Less than 20 percent of Georgia hospitals earned an “A” grade on patient safety in the latest ratings from the Leapfrog Group.
The 17.6 percent figure put Georgia in 40th place among states ranked on percentages of top-safety hospitals.
The ratings from Leapfrog, a patient safety organization founded by employers, are issued semi-annually, in fall and spring. In the latest fall survey, Georgia came in 36th among states in the overall percentage of top-performing hospitals.
The Leapfrog Group’s rankings are part of the push to analyze and report publicly on the comparative quality of medical care.
Leapfrog gives “A” through “F” grades to more than 2,600 hospitals based on how they prevent medical errors, injuries, accidents and infections. Not all hospitals are graded: Critical access hospitals and pediatric facilities are excluded because of insufficient data.
East Georgia Regional Medical Center was the only hospital rated in the immediate area and received a “C” grade. In Savannah, Memorial University Medical Center, Candler Hospital and St. Joseph’s Hospital all earned “C” grades.
Leapfrog said that since the ratings began in 2012, there have been significant strides in improving patient safety, such as a 21 percent decline in medical conditions acquired in hospitals; increased use and improved function of computerized systems through which doctors order care; and millions of cases in which potential harm to patients was averted.
Still, safety problems, including patient injuries, accidents and infections, continue to occur regularly in hospitals. More than 1,000 people a day are estimated to die from preventable errors, making this the third-leading cause of death in America.
“When we launched the Leapfrog Hospital Safety Grade in 2012, our goal was to alert consumers to the hazards involved in a hospital stay and help them choose the safest option. We also hoped to galvanize hospitals to make safety the first priority day in and day out,” Leah Binder, president and CEO of Leapfrog, said in a statement.
”So far, we’ve been pleased with the increase in public awareness and hospitals’ commitment to solving this terrible problem. But we need to accelerate the pace of change, because too many people are still getting harmed or killed.”

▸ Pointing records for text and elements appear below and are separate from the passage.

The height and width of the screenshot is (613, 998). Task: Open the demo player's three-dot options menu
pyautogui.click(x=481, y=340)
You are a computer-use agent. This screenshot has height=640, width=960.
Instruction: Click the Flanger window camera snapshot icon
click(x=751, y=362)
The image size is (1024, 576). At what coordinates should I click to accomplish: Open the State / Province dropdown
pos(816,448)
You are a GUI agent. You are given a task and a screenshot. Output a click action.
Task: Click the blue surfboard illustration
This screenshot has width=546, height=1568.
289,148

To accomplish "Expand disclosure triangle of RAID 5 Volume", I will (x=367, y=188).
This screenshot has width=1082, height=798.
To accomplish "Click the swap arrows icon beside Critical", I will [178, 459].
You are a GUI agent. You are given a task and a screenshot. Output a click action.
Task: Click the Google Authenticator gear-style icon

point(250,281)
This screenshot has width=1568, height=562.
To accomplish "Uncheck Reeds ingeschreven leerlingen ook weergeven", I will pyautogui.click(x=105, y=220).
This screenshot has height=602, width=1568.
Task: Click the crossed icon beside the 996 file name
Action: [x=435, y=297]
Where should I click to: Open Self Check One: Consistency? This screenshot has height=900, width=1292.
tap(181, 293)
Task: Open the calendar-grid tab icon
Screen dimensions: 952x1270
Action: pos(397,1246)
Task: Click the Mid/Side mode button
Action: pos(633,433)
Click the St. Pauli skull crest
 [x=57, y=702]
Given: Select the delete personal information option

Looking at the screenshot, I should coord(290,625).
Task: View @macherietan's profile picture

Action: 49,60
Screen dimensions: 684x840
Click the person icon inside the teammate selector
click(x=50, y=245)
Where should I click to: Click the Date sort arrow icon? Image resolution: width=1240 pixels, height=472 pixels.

The five states with the highest percentage of “A” hospitals this spring were Maine, Hawaii, Oregon, Wisconsin and Idaho. The bottom five were Nevada, Alaska, Delaware, the District of Columbia, and North Dakota.
The 13 hospitals earning an “A’’ in Georgia included three Piedmont Healthcare facilities, four HCA hospitals, and two operated by WellStar Health System.
One Georgia hospital has received straight “A’s” since the ratings began in 2012: Gordon Hospital in Calhoun.
No Georgia hospital got an “F” grade.
Leapfrog, in compiling the grades, used publicly available data from the federal Centers for Medicare & Medicaid Services (CMS), the Leapfrog Hospital Survey, the Agency for Healthcare Research and Quality (AHRQ), the Centers for Disease Control and Prevention (CDC), and the American Hospital Association’s Annual Survey and Health Information Technology Supplement.
Earl Rogers, the president of the Georgia Hospital Association, said in a statement Wednesday that his organization “applauds the tremendous effort from Georgia hospitals and health care providers to improve patient safety and quality of care and provide meaningful information about quality for their communities.”
“We encourage health care consumers to research hospital quality and patient safety information,” Rogers said. “In so doing, it is important to note hospitals can perform well in one ranking and score poorly in another because different ranking organizations use different quality measures, performance data and methodologies to calculate scores.
The Leapfrog Hospital Safety Grade is one of several rankings patients can consider when selecting a hospital, Rogers said. “When choosing a health care provider, we encourage patients and families to use all available ranking tools as well as talking with friends and family and consulting with doctors, nurses and other practitioners.”
Beth Stephens of consumer advocacy organization Georgia Watch said that her group has encouraged hospitals in Georgia “to make patient safety a top priority and to promote awareness among consumers that information is out there to help them make health care decisions,”
“We appreciate the hospitals that voluntarily participate every year in the Leapfrog Hospital Survey to provide transparent information about their safety practices and outcomes to consumers,” Stephens said. “It was disappointing to see that only 13 out of the 74 hospitals in Georgia rated by the Leapfrog Group received an “A” grade.”
She said six out of 21 hospitals in the metro Atlanta region received a “B” in the Spring 2017 grades, but none scored an “A.” “However, we applaud Eastside Medical Center, Emory University Hospital and Northside Hospital for their improvements from a “C” grade in Fall 2016 to a “B” in the most recent ratings.”